• COMPLETE THE FOLLOWING:
(a) Decide whether each statement agrees with the text on media ingestion: (i) raw media files are kept unchanged as binary sources; (ii) ffmpeg extracts the audio from video files into a stereo 44.1kHz file; (iii) SHA256 hashes are calculated on the raw media alone. For each, answer yes or no and quote the words of the text that decide it.
(b) Answer these questions from the text on media ingestion:
(i) Which tool fetches YouTube transcripts programmatically?
(ii) Under which folder is the resulting text or transcript written as a markdown file?
(iii) Which optional acoustic extractors are named for music?
(c) Reproduce the part of the text on media ingestion that opens with the words containing "By enabling media" and closes with "immutable binary sources.".

--- title: Media Ingestion created: 2026-05-25
Media Ingestion is the workflow of taking non-textual source materials—such as audio files, podcasts, music, and video recordings—and processing them into searchable, structured markdown pages that can compound within the llm-wiki-pattern.
By enabling media ingestion, the wiki bridges the gap between spoken-word context, sonic features, visual references, and compiled textual knowledge.
The process consists of three major stages:
[Media Source] ──► [Extraction (ffmpeg)] ──► [Transcription (Whisper)] ──► [Wiki Integration]
(File or URL) (Lightweight Audio) (Timestamps & Text) (Concepts & Links)
1. Stage & Fetch (Layer 1):
- Raw media files are stored in raw/audio/ or raw/video/ and kept as immutable binary sources.
- For streaming media (such as YouTube videos, podcasts, and shorts), URLs are resolved and matched against unique video IDs.
2. Extract & Isolate:
- For video files (.mp4, .mkv), ffmpeg extracts the audio track into a single-channel, 16kHz .mp3 file under raw/audio/ to minimize transcription file size and overhead.
- SHA256 hashes are calculated on both the raw media and the resulting transcripts to guarantee file integrity and prevent duplicate processing.
3. Transcription & Feature Isolation (Speech-to-Text):
- Speech (Podcasts/Videos): YouTube transcripts are fetched programmatically using youtube-transcript-api. Local audio is sent to an external API (like OpenAI/Groq Whisper) or run through a local lightweight model to extract timestamped JSON segments.
- Music/Songs: Transcribed lyrics are matched with structural metadata (intro, verse, chorus). Optional acoustic extractors (such as Librosa or Essentia) can be used to capture bpm, musical key, and sonic mood.
4. Integration (Layer 2):
- The resulting text/transcript is written as a markdown file under raw/transcripts/.
- The LLM parses the transcript, extract key quotes, matches mentioned entities, updates corresponding pages, and logs the activity in log.md.
fetch_transcript.py: Extracts full timestamped transcripts from YouTube URLs.ingest_media.py: A unified orchestration script that routes URLs and local files, extracts video audio via ffmpeg, computes SHA256 file-integrity checks, and places metadata stubs.ffmpeg: Handles local media splitting, codec conversion, and sound compression.

• STUDY MATERIAL:

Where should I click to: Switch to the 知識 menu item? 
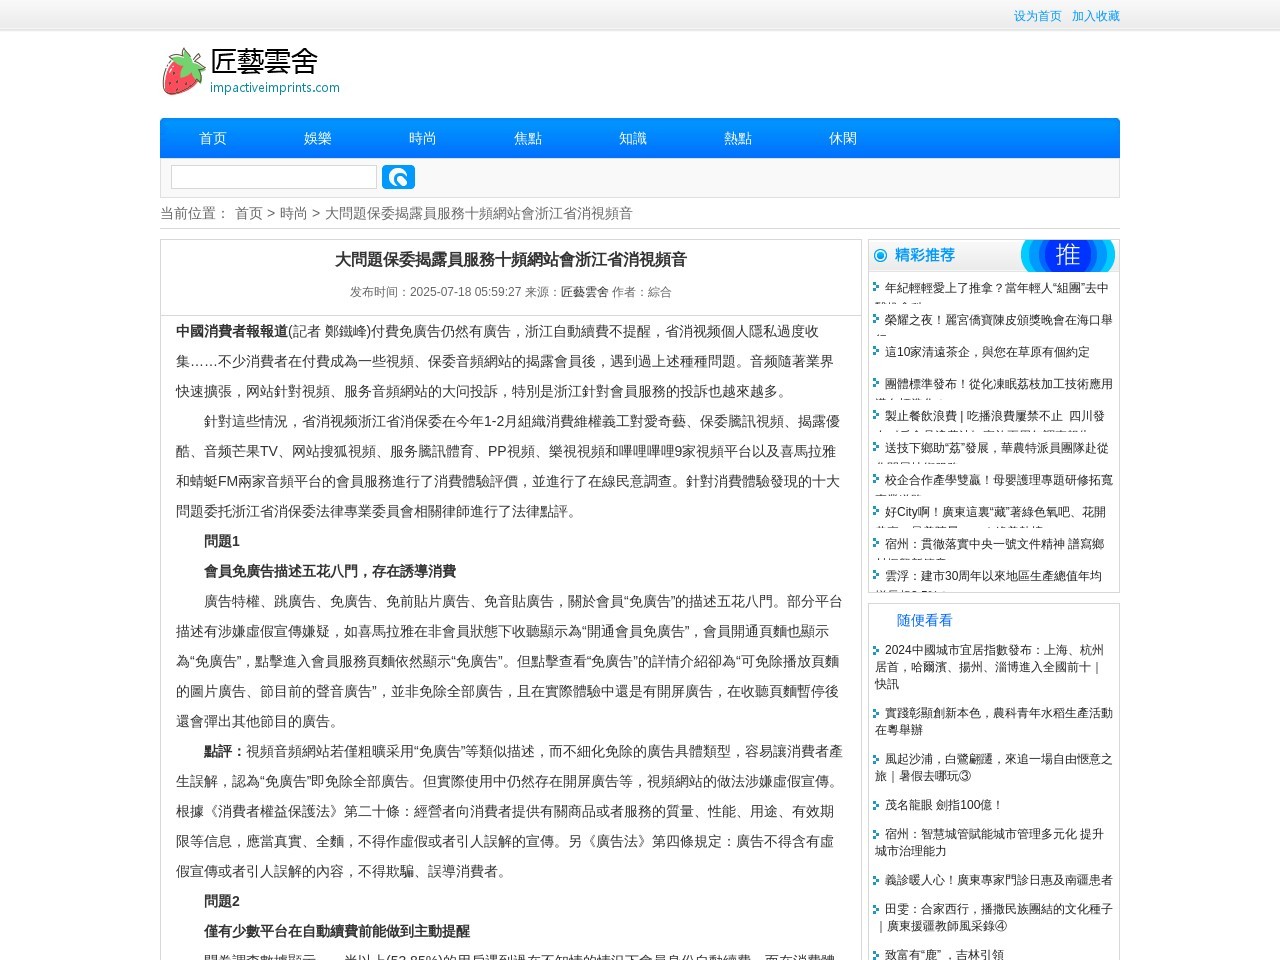tap(632, 138)
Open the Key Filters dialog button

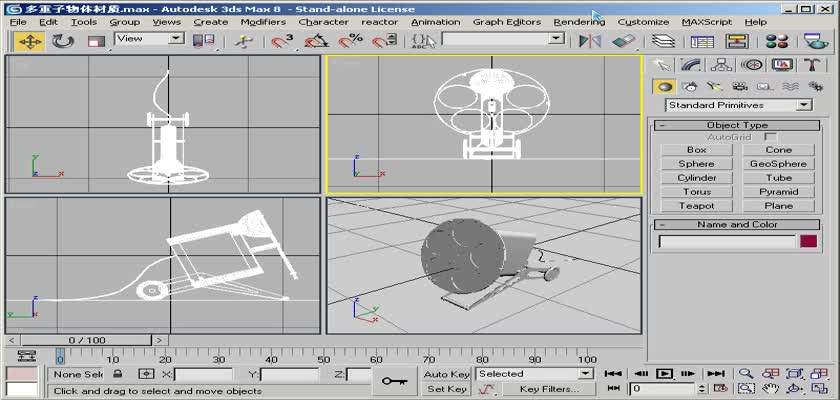pos(549,389)
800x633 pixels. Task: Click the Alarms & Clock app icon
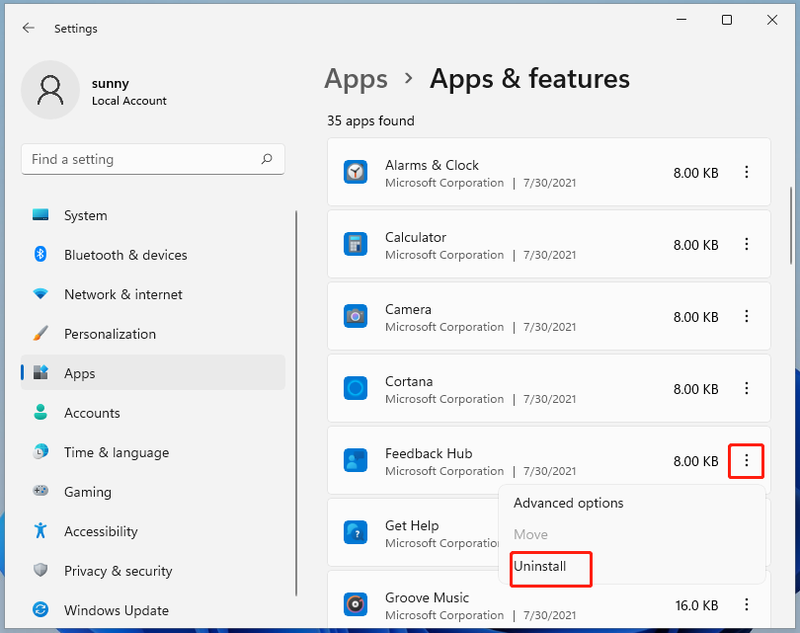click(x=355, y=172)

• EXPECTED RESULTS:
(a)
(i) Yes: "kept as immutable binary sources"
(ii) No: "a single-channel, 16kHz .mp3 file"
(iii) No: "on both the raw media and the resulting transcripts"

(b)
(i) youtube-transcript-api
(ii) raw/transcripts/
(iii) Librosa or Essentia

(c)
By enabling media ingestion, the wiki bridges the gap between spoken-word context, sonic features, visual references, and compiled textual knowledge.
The process consists of three major stages:
[Media Source] ──► [Extraction (ffmpeg)] ──► [Transcription (Whisper)] ──► [Wiki Integration]
(File or URL) (Lightweight Audio) (Timestamps & Text) (Concepts & Links)
1. Stage & Fetch (Layer 1):
- Raw media files are stored in raw/audio/ or raw/video/ and kept as immutable binary sources.